Lines of text with element pointing
○ ○ ○ ○ ○ ○ ○
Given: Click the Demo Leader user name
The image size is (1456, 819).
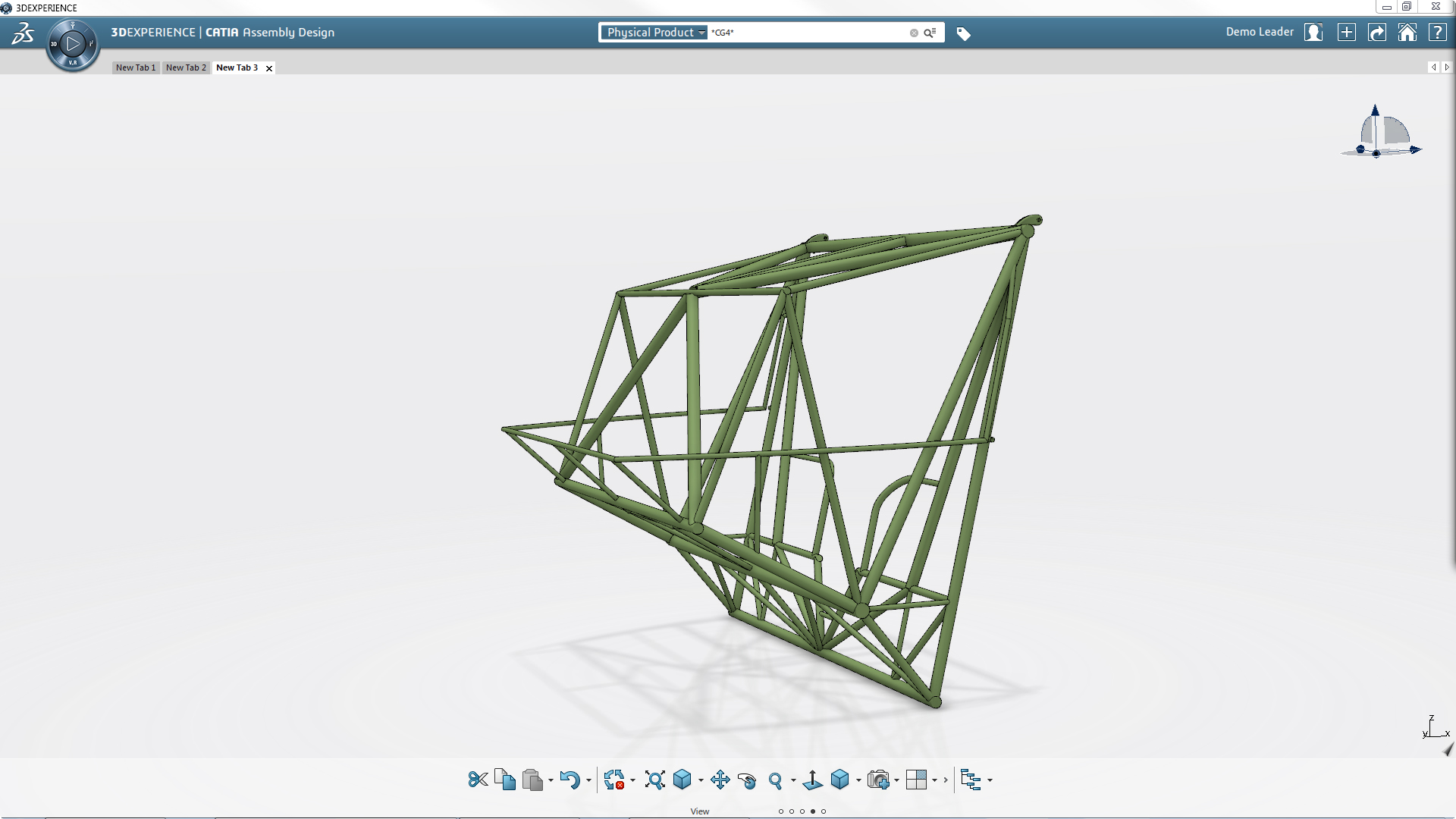Looking at the screenshot, I should [1259, 32].
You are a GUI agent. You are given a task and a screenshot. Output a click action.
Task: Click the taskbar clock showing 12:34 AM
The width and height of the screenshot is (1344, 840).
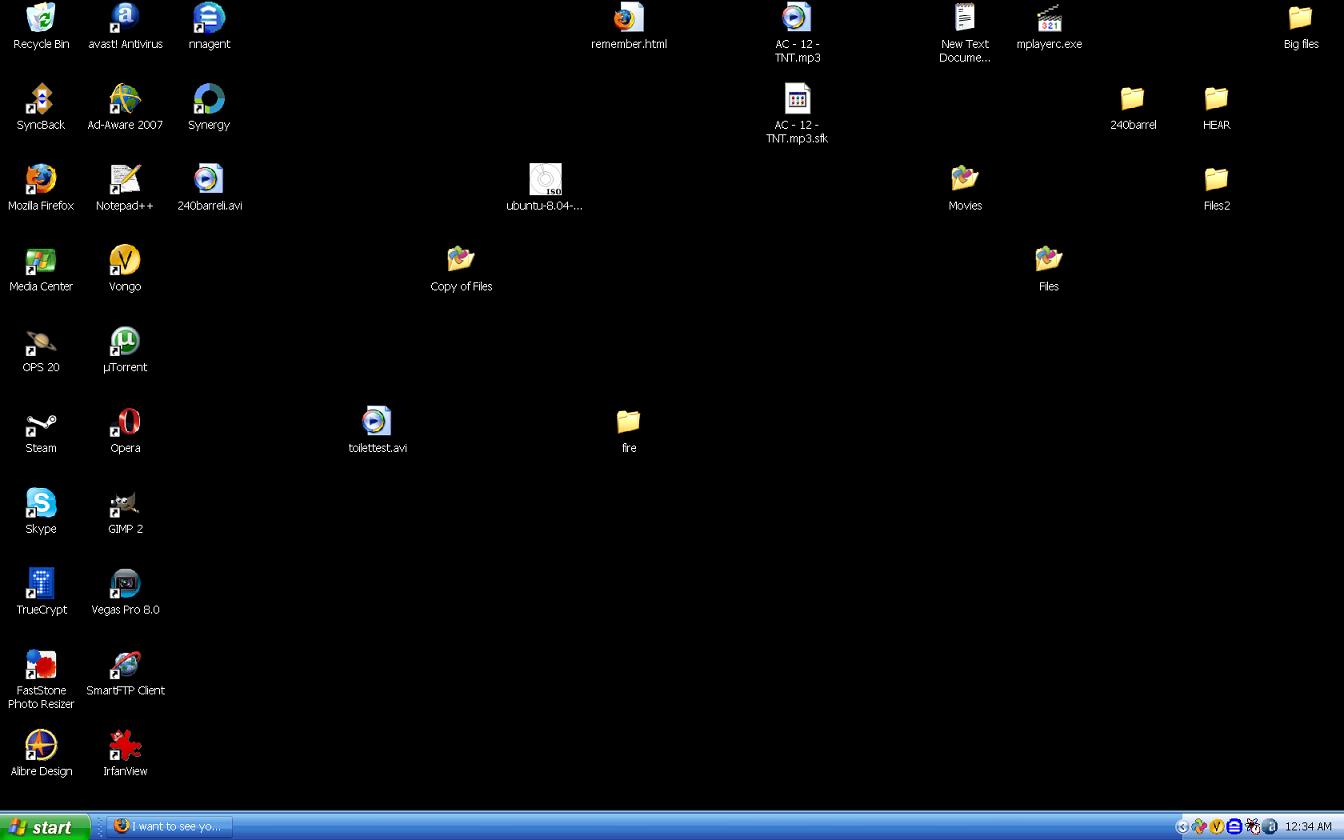(x=1308, y=827)
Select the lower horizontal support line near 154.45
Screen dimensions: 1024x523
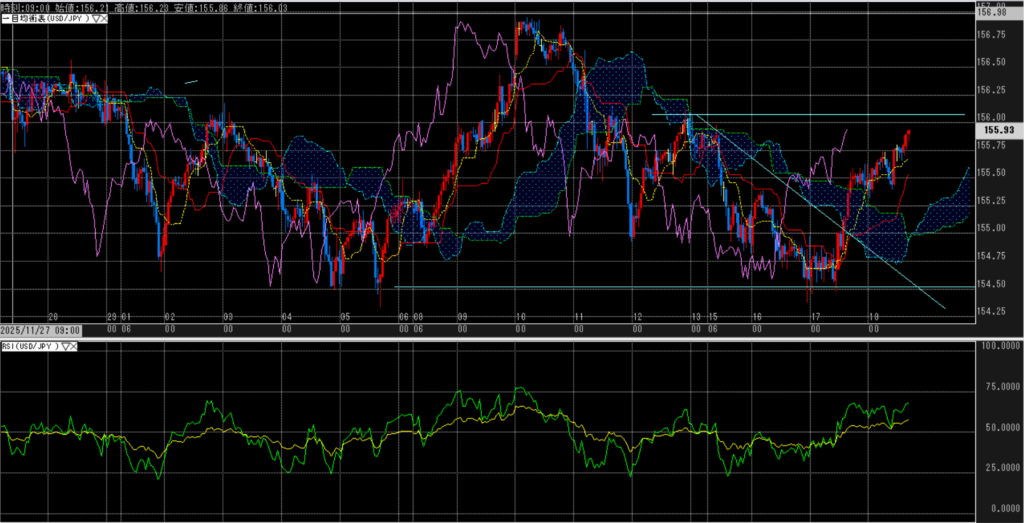point(600,287)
○ ○ ○ ○ ○ ○ ○
Render the lines above as a Markdown table with the columns "No." and "Line", numbering each row and omitting blank lines. Leave the pictures out.

| No. | Line |
|---|---|
| 1 | Given: Click the Demo Leader user name |
| 2 | The image size is (1456, 819). |
| 3 | Looking at the screenshot, I should [1259, 32]. |
| 4 | You are a GUI agent. You are given a task and a screenshot. Output a click action. |
| 5 | Task: Click the taskbar clock showing 12:34 AM |
| 6 | The width and height of the screenshot is (1344, 840). |
| 7 | (x=1308, y=827) |
| 8 | Select the lower horizontal support line near 154.45 |
| 9 | Screen dimensions: 1024x523 |
| 10 | point(600,287) |